Wow, the Arts District looks so cool. Is it just the way you photographed it that it appears walkable and cohesive, or is it more of a hodgepodge of cool stuff intermixed with a lot of sketchyness?
Wow, the Arts District looks so cool. Is it just the way you photographed it that it appears walkable and cohesive, or is it more of a hodgepodge of cool stuff intermixed with a lot of sketchyness?
LA is just so diverse and amazing. Love it.
It looked "unwalkable" during my first visit to Arts District. Now that I come here every week, I find this place even more and more walkable (if you know where everything is). The Arts District has an extremely strong community that cleans up the neighbor to ensure everything is safe and clean. There are lot of old, empty warehouses (why it looks sketchy), but this area is undergoing huge changes with top quality retail filling up the spaces.
When I look at LA in a thread like this one, my eyes linger most on those pics where the people and buildings create a recognizable city. Far from thinking old downtown is dreary, I immerse myself in its details and historicism. Particularly in the summer, DTLA is hot and the shadows are a welcome relief. I hate/love LA for this quandary of balancing all the various textures and moods, of having to drive everywhere, hating the traffic and despairing of finding a place to park, of trekking on foot through a dinosaur's boneyard of stand-alone buildings only to get to something so lovely I want to bow my head in gratitude. LA is a tough city in most respects but it's always worth the effort to know it at a granular level. God is in the details.

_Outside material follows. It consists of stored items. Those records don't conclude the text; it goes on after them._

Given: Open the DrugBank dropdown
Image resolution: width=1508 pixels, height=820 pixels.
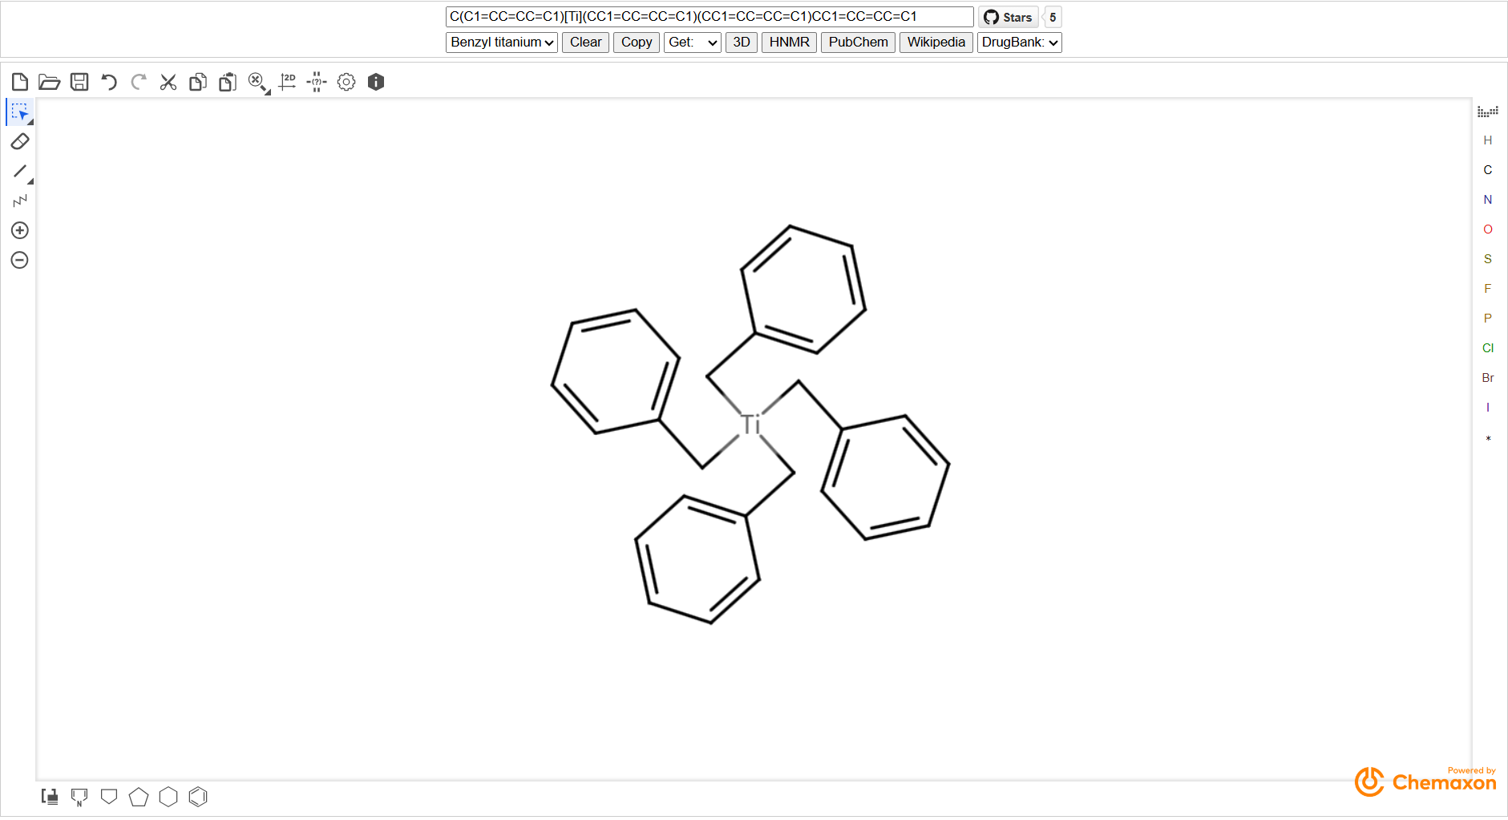Looking at the screenshot, I should (x=1019, y=43).
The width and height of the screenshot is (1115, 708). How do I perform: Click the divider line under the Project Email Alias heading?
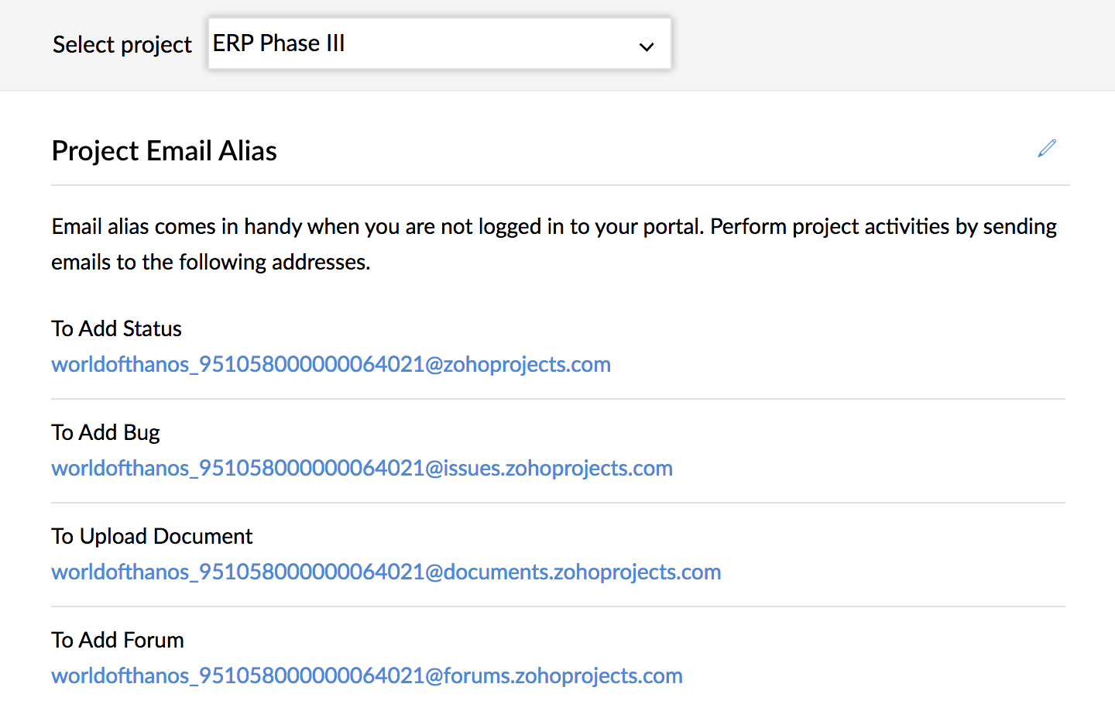tap(560, 185)
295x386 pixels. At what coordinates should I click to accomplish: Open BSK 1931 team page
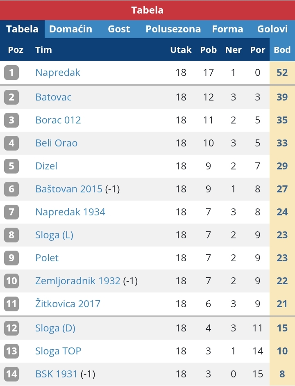coord(56,374)
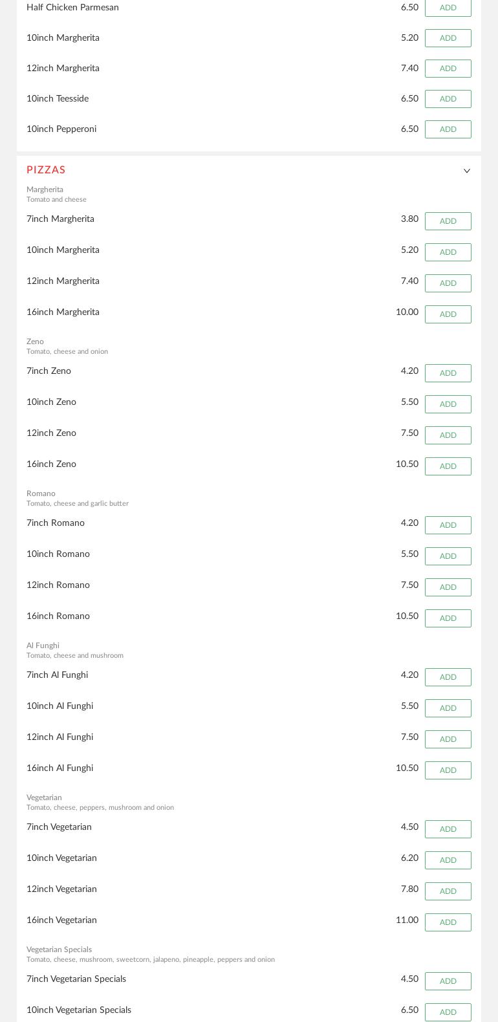Add 7inch Margherita pizza
Screen dimensions: 498x1022
448,221
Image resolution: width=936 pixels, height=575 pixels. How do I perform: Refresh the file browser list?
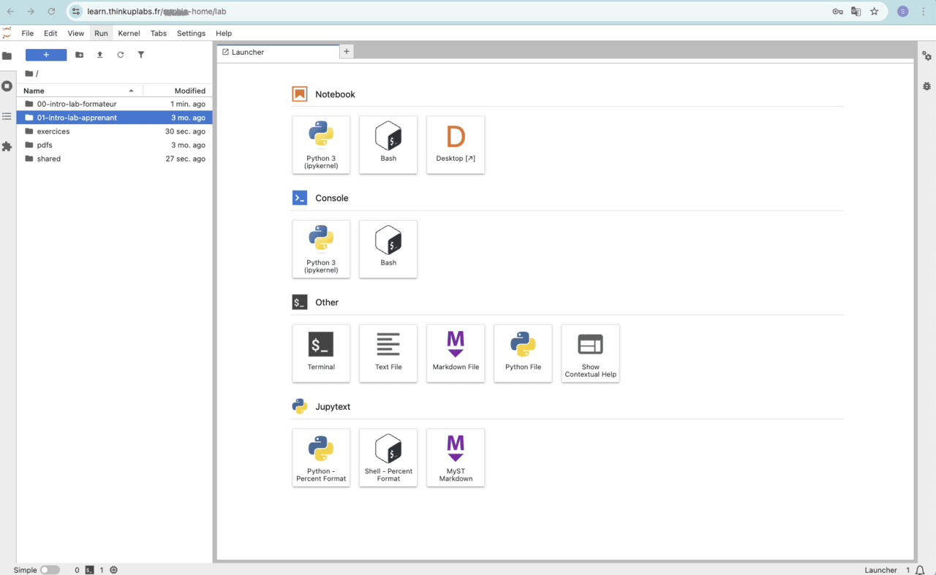click(x=121, y=55)
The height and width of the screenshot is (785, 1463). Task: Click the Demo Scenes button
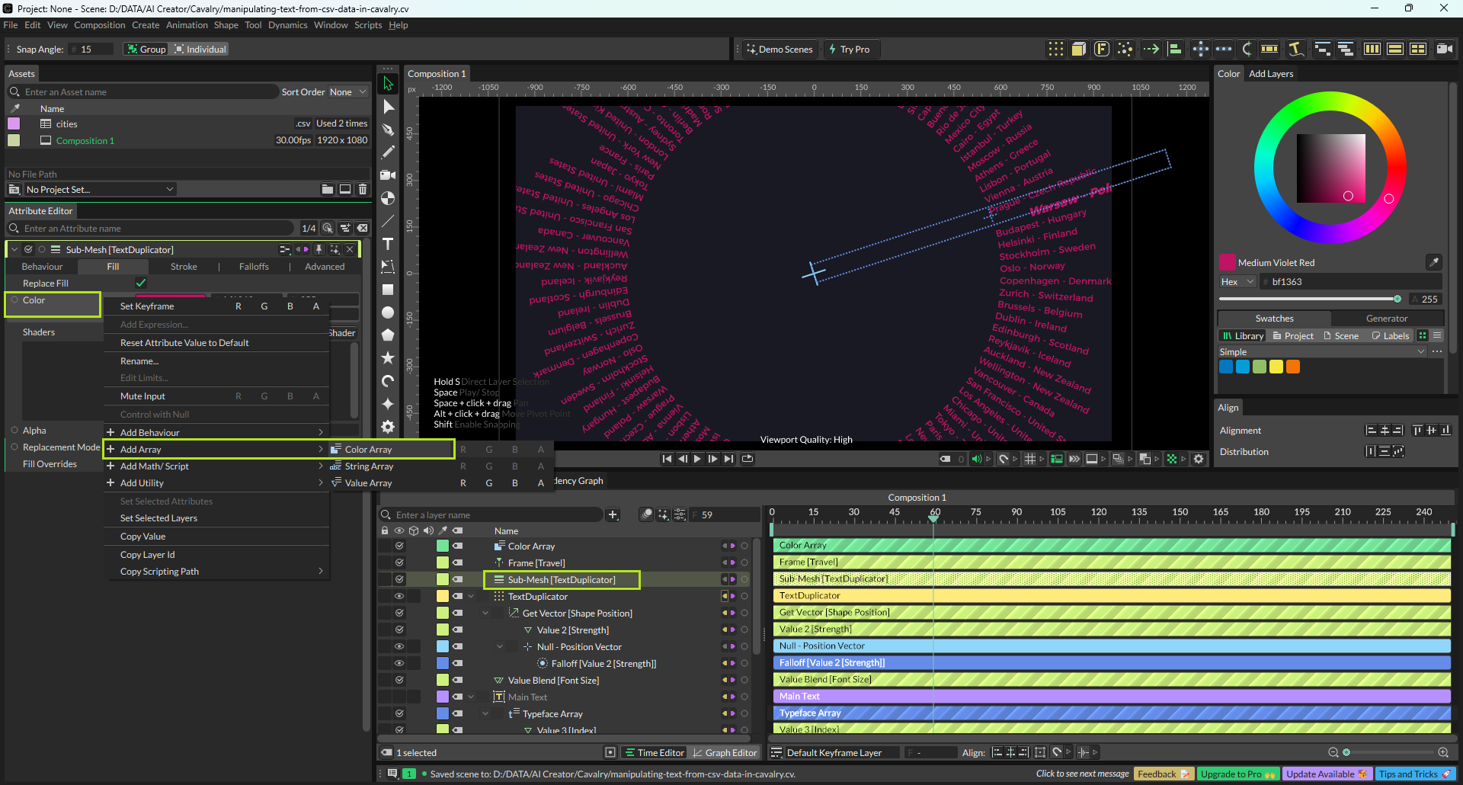pos(780,50)
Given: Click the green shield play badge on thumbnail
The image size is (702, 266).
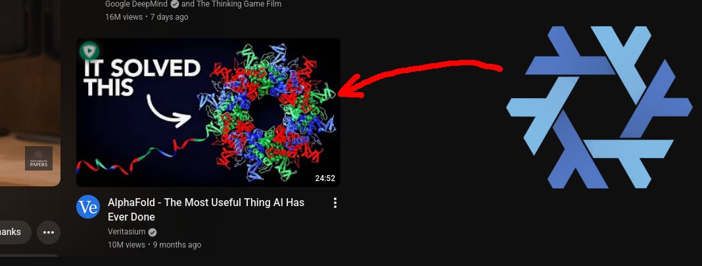Looking at the screenshot, I should tap(89, 51).
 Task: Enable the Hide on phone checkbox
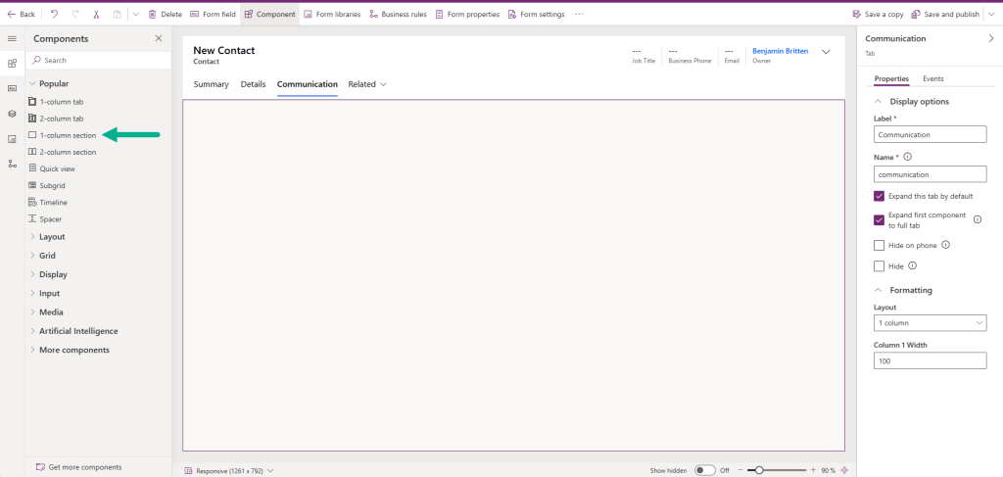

That is very well stated. It is exactly how I feel about LA. When I lived there, it was a love/hate relationship. Now that I live elsewhere, I can't get the place out of my mind. I try to encourage folks I know who are first time or infrequent visitors to LA to look beyond the sprawl and the traffic and give LA time to reveal itself. It is truly such an amazing place. These pictures are beautiful and really do capture a lot of what is exciting about LA.
Hope you guys enjoyed your Halloween! I'll be celebrating the holiday a bit late by sharing photos of Angelino Heights. This neighborhood is notable for its' concentration of revived Victorian homes, and was also the first suburb of Los Angeles. Enjoy the photos!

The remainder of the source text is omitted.